Find every line in the records below that contains "pixels" and copy each of those lines in full. Case counts.
= = = = = = =
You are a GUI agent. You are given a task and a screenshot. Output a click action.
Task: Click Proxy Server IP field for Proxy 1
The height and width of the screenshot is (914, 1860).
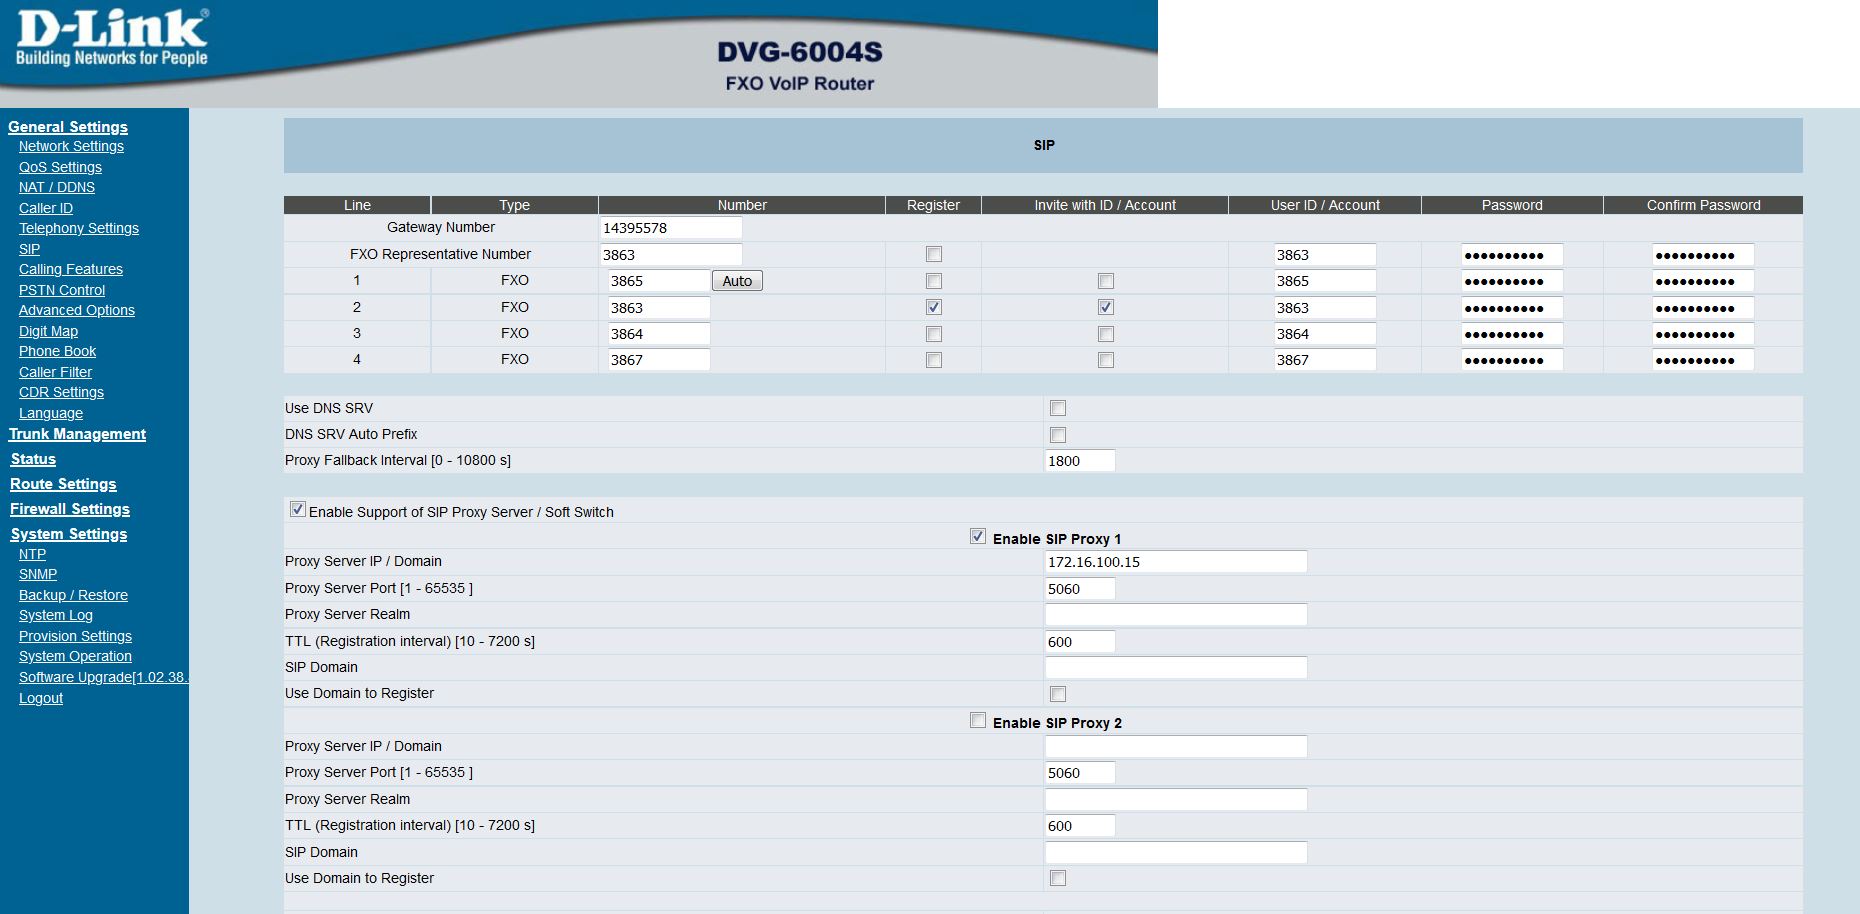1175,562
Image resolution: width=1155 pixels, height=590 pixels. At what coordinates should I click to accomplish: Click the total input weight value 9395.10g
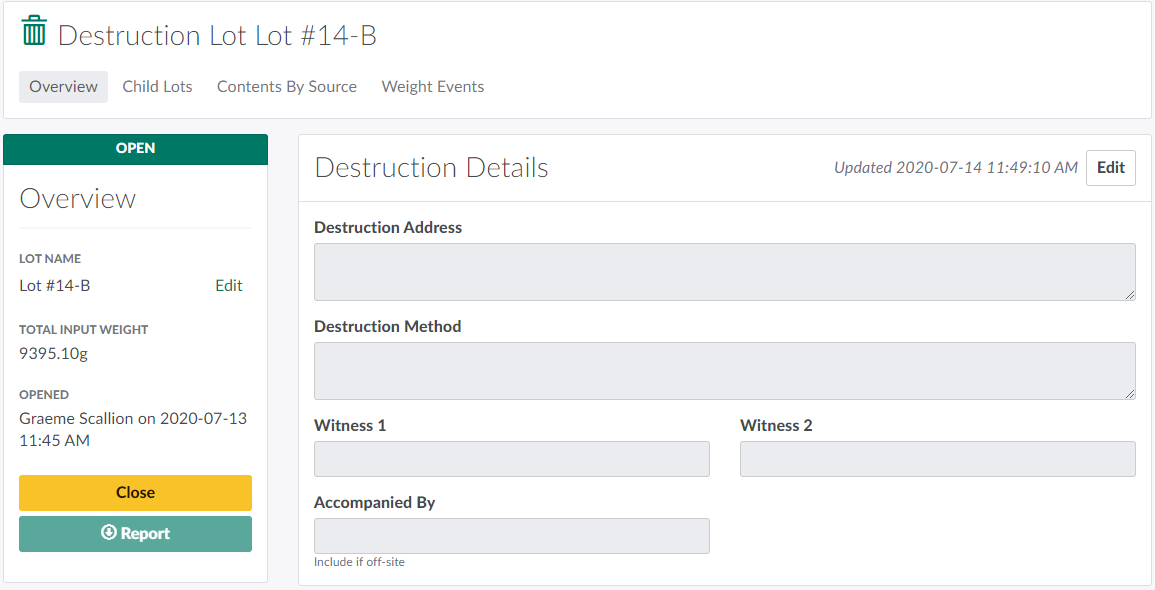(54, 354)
= = = = = = =
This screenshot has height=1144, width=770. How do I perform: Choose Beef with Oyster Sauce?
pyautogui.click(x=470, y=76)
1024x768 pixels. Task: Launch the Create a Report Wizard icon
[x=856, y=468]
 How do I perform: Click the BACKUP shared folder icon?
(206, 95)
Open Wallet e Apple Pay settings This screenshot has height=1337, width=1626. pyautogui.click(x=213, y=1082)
= = = = = = =
- _Task output_
Image resolution: width=1155 pixels, height=590 pixels. At what coordinates should I click to accomplish: Click the total input weight value 9395.10g
1024x768 pixels. Task: Launch the Create a Report Wizard icon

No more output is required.